Y a-t-il un lien entre fatigue du melting pot à la française et construction européenne ? À cette question, Jean-Claude Barreau répond par l’affirmative dans son dernier livre. C’est évidemment un eurosceptique assumé qui accuse l’idée européenne d’avoir grippé cette machine à fabriquer des Français que sut longtemps être la France.
Conseiller de François Mitterrand à l’Élysée, patron de l’Office des Migrations internationales et «Monsieur immigration» place Beauveau, sous Pasqua puis sous Debré, ce souverainiste fut, pendant vingt ans, un acteur qui eut à connaître des dossiers migratoires. La question posée par Liberté, égalité, immigration est donc formulée par un praticien.
L’assimilation est la solution
Barreau rappelle qu’au cours des trois dernières décennies, les arrivants légaux n’ont jamais cessé de représenter peu ou prou 300 000 cartes de séjour par an. Les chiffres récents colportées par la presse sont biaisés, dit-il, car ce sont des flux nets (aux alentours de 100 000) qui intègrent le départ de près de 200 000 français, souvent jeunes et bien formés. Sans surprise, l’auteur préconise de restreindre considérablement le volume des entrées, en accélérant le traitement des demandes d’asile, en renvoyant rapidement les déboutés et en expulsant massivement les clandestins, ce qui n’a plus été fait depuis le départ de Pasqua du ministère de l’Intérieur. Immigrer clandestinement coûte cher et la forte probabilité d’être expulsé dissuade les candidats au départ mais nul ne pourra cependant fermer les frontières, reconnaît l’auteur. Barreau préconise le ralentissement du flux mais aussi l’assimilation, seul moyen d’éviter la coexistence hasardeuse de peuples différents sur un territoire.
Misère du sans-papiérisme
Ceux qui préconisent l’accueil massif de réfugiés le font généralement en partant du principe que les nouveaux venus pourront se comporter chez nous, comme s’ils étaient chez eux, important leur culture d’origine, les peuples étant ainsi jugés interchangeables. Autre revendication chez certains « sans-papiéristes », celle d’un droit à la réparation, à quelques siècles de distance, par d’ex-colonisés appelés à devenir colons à leur tour. Balayant ces utopies délirantes, dont les récentes manifestations à Calais révèlent qu’elles sont partagées par une minorité d’extrémistes (les nouveaux bourgeois de Calais), Barreau montre que l’immigration n’est pas un enjeu moral. En ce sens, l’immigration n’est ni bonne, ni mauvaise en elle-même. Pour renforcer une nation, l’immigration suppose que deux conditions s’y trouvent simultanément réunies.

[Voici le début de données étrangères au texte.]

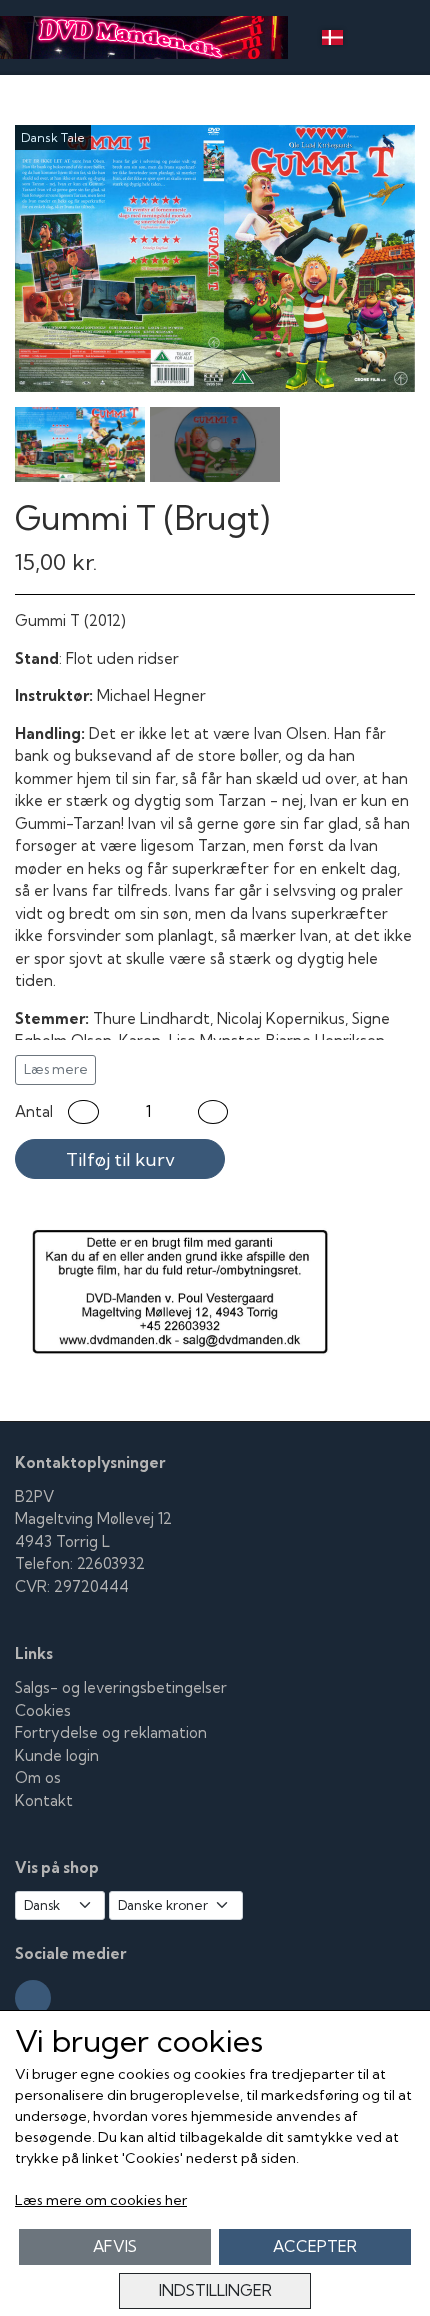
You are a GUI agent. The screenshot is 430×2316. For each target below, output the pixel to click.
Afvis (115, 2246)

Immigrer, c’est changer d’histoire
D’abord, il faut le plein emploi pour que l’immigration s’avère un bon calcul et reste une bonne action sinon la concurrence entre main d’œuvre immigrée et main d’œuvre indigène exercera des effets politiques redoutables. La nation d’arrivée doit aussi manifester une volonté d’assimilation forte. Cette volonté s’est comme évaporée. En témoigne a contrario un Alain Juppé, par exemple, qui estime que l’intégration doit être préférée à une assimilation jugée trop ambitieuse. Erreur tragique cependant qui méconnait une évidence que rappelle Jean-Claude Barreau : « immigrer, c’est toujours changer d’histoire et pas seulement de géographie. » Pourtant, sans cette volonté de digérer l’étranger et d’en faire un compatriote, donc un semblable, il ne saurait y avoir de « vivre ensemble » mais des vivres ensembles qui finiront par se détester.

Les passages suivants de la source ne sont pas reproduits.